Let us visualize a 100-run 2-dimensional Sobol sequence.

D_sobol <- sobol(100, 2)
par(pty="s")
plot(D_sobol)

As we can see, low descrepancy sequences minimize the difference between the proportion of points in a subregion and the proportion of the volume of that subregion. However, they do not necessarily have good projections. The same is true for the Halton sequence in the next section.

6.4.2 Halton

Let us visualize a 100-run 2-dimensional Halton sequence.

D_halton <- halton(100, 2)
par(pty="s")
plot(D_halton)

6.5 Comparison of time taken by each design

Let us compare the time taken by each design to generate a 50-run design in 50 dimensions.

n=50
time_measure <- matrix(0, 10, 6)

# Sobol
time_start <- proc.time()[3]
for(i in 1:10)
{
  D <- sobol(n, 5)
  time_measure[i,1] <- proc.time()[3] - time_start
}

# Halton
time_start <- proc.time()[3]
for(i in 1:10)
{
  D <- halton(n, 5)
  time_measure[i,2] <- proc.time()[3] - time_start
}

# Maximin
time_start <- proc.time()[3]
for(i in 1:10)
{
  D_initial <- matrix(rep(0, 5),1,5)
  D <- maximin(n = n-1, p=5, Xorig = D_initial)$Xf
  time_measure[i,3] <- proc.time()[3] - time_start
}

# MaximinLHD
time_start <- proc.time()[3]
for(i in 1:10)
{
  D <- maximinLHS(n = n, k=5)
  time_measure[i,4] <- proc.time()[3] - time_start
}

# MaxProLHD
time_start <- proc.time()[3]
for(i in 1:10)
{
  Dm <- MaxProLHD(n = n, p = 5)
  time_measure[i,5] <- proc.time()[3] - time_start
}

# MaxPro
time_start <- proc.time()[3]
for(i in 1:10)
{
  D1 <- MaxProLHD(n = n, p = 5)$Design
  d2 <- MaxPro(D1)$Design
  time_measure[i,6] <- proc.time()[3] - time_start
}
boxplot(time_measure, names = c("Sobol", "Halton", "Maximin", "MmLHD", "MProLHD", 
"MaxPro"), ylab = "Time (in seconds)")

Maximin design takes the longest time as there are no constraints in the design criterion.

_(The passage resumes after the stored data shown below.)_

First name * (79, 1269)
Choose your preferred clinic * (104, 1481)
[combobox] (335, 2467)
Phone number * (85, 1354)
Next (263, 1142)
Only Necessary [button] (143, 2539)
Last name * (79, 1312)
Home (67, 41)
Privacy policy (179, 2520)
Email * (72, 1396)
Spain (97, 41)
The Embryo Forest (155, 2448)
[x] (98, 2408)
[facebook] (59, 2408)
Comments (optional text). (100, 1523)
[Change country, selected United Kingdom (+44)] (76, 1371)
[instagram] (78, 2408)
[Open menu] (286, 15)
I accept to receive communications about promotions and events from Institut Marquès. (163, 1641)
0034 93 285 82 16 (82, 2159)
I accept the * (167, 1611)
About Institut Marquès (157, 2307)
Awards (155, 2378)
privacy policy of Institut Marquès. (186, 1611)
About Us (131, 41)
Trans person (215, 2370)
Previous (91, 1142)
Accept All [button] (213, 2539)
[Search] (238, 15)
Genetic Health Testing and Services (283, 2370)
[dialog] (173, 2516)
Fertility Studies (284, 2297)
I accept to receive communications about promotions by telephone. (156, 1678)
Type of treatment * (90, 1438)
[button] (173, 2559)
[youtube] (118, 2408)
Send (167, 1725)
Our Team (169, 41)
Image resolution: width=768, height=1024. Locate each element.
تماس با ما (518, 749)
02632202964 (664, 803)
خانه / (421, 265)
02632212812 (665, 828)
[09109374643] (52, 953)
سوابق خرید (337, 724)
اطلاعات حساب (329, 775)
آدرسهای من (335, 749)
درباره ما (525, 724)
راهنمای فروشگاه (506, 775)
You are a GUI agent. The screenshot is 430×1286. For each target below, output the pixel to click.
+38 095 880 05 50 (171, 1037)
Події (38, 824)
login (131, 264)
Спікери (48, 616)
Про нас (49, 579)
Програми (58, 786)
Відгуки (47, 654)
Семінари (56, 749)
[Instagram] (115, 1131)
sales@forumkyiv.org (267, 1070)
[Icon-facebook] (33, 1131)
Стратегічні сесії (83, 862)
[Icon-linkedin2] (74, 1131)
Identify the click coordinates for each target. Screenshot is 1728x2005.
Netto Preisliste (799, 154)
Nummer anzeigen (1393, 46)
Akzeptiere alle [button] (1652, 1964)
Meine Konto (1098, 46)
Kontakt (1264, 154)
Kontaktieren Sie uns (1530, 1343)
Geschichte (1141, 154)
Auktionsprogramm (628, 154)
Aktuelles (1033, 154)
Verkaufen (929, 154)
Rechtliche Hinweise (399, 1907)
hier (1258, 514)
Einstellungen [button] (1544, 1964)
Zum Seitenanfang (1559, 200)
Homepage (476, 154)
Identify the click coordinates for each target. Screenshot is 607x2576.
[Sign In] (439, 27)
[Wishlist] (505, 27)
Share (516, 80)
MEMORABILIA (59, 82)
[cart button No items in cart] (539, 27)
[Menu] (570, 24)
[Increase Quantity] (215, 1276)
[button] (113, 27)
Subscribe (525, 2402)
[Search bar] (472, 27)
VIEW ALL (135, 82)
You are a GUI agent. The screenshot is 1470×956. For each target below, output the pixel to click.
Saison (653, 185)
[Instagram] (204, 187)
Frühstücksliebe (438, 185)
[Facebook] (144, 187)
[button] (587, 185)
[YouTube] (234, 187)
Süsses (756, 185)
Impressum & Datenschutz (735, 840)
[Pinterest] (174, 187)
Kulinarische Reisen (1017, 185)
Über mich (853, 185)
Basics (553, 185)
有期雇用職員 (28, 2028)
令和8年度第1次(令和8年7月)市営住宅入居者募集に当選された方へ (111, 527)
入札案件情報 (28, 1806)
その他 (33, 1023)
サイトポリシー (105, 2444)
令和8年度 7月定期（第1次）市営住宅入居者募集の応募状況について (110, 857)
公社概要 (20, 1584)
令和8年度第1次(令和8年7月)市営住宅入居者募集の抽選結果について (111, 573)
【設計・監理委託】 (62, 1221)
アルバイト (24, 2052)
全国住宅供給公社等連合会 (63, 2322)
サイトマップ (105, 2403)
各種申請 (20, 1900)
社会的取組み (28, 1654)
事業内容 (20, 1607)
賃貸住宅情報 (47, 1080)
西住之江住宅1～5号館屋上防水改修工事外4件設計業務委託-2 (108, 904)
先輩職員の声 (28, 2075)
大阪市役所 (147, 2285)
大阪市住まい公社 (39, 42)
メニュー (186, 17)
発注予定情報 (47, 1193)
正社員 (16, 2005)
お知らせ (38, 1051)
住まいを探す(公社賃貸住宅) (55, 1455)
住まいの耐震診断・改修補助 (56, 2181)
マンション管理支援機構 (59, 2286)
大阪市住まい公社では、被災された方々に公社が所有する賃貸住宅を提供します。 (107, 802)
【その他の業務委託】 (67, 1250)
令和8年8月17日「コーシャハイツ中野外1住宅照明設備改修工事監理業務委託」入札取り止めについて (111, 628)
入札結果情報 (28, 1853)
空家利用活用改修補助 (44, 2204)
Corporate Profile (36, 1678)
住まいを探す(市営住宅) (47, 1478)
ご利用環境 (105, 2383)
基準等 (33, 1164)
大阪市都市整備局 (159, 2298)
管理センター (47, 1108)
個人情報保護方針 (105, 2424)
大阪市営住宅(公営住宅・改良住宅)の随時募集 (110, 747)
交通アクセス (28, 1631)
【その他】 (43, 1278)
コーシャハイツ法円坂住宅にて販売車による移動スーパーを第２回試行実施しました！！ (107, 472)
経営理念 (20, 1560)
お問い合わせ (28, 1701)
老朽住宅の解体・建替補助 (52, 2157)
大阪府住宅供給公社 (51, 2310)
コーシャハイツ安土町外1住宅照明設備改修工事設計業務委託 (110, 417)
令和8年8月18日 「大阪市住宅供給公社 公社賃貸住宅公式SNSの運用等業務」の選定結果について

Let us remove the maximin design from the plot to visualize the comparison of other designs more clearly.

boxplot(time_measure[,-3], names = c("Sobol", "Halton", "MmLHD", "MProLHD", 
"MaxPro"), ylab = "Time (in seconds)")

MaxProLHD and MaxPro take longer time than MmLHD as the MaxPro criterion is optimized.

Let us remove MaxProLHD and MaxPro from the plot to compare the time taken by MmLHD with low descrepancy sequences.

boxplot(time_measure[,-c(3,5:6)], names = c("Sobol", "Halton", "MmLHD"), 
        ylab = "Time (in seconds)")

As expected, MmLHD takes more time as it includes optimization of the MmLHD criterion.